McCaul’s team published an interim report in August 2022 that detailed the administration’s lack of planning and analyzed a series of mistakes and errors that complicated the withdrawal.

The Republican committee’s final report is expected to be based on more than 20 transcribed interviews with administration officials involved in the withdrawal and conclusions drawn from at least five public hearings held throughout the year.

The US military and diplomatic withdrawal from Afghanistan is widely seen as one of the darkest moments of Biden’s presidency. During two tense weeks in August 2021, the US watched as the Taliban advanced in a lightning offensive to take over the country, sweeping through Kabul as the internationally recognized Afghan government and military crumbled.

The administration evacuated about 125,000 people during those two weeks, but tens of thousands of vulnerable Afghans who worked alongside U.S. forces were initially left behind and pathways to immigration to the U.S. were caught in a bureaucratic backlog.

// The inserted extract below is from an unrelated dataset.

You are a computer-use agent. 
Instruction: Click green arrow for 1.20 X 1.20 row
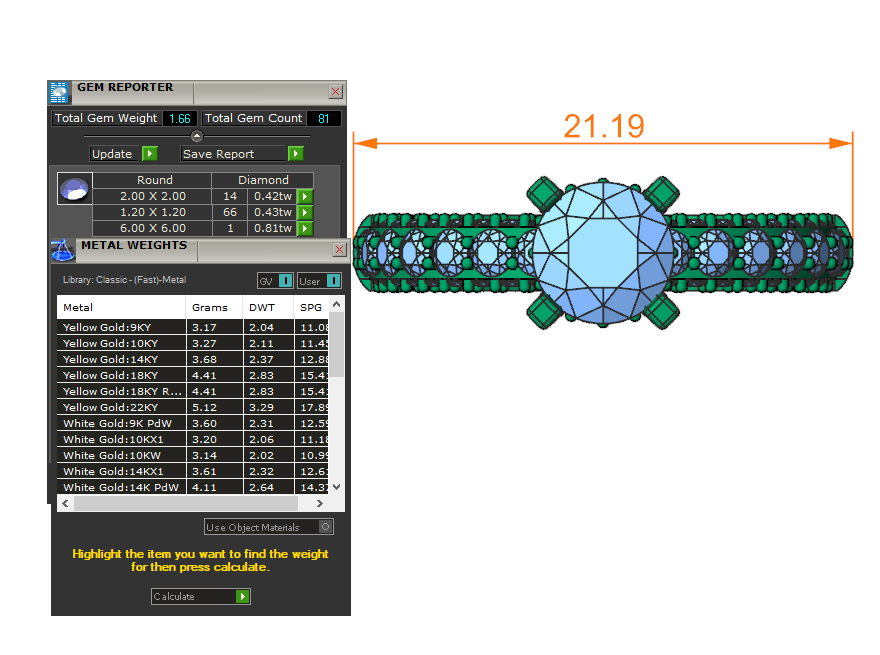[x=305, y=213]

The withdrawal was marked by hectic scenes of civilians storming Kabul’s Hamid Karzai International Airport and departing planes. A deadly terrorist attack by the group ISIS-K left more than a dozen US forces dead.

“I don’t want there to be any more unnecessary Gold Star families in the future,” Dunleavy told The Hill.

“That’s what I worry about: If we don’t seek real accountability and seek real answers here, there will be no lessons learned. There will be no accountability, no one will feel that a major change in mentality is necessary. No one will really absorb the fact that it was a huge loss. We lost a two-decade war and we better take it seriously if we don’t want to lose the next one.”